- **Task objective**
Once the line with "You are a computer-use agent." is found in the entries below, print it and each following line exactly, stopping after the line with "Instruction: Repost Brian"; print nothing else.

- **Material for this task**
◇ ◇ ◇ ◇ ◇
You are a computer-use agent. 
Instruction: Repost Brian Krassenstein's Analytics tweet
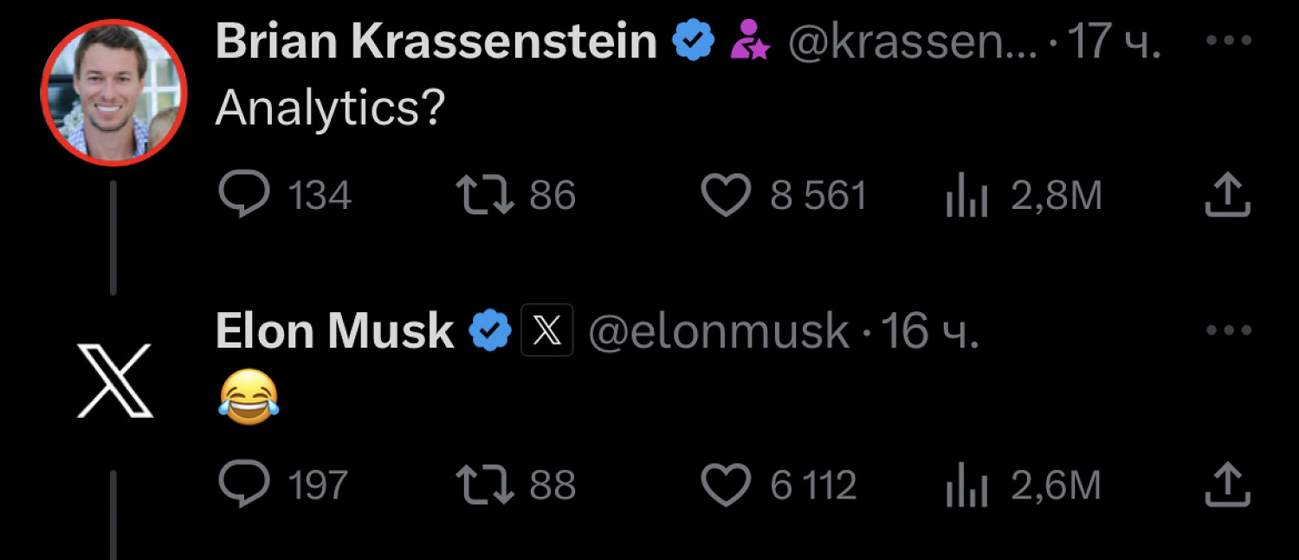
◇ ◇ ◇ ◇ ◇
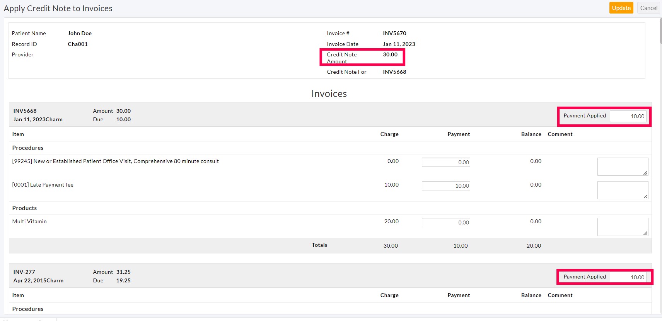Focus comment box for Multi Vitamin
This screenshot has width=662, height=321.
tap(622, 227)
◇ ◇ ◇ ◇ ◇
- **Answer**
You are a computer-use agent. 
Instruction: Repost Brian Krassenstein's Analytics tweet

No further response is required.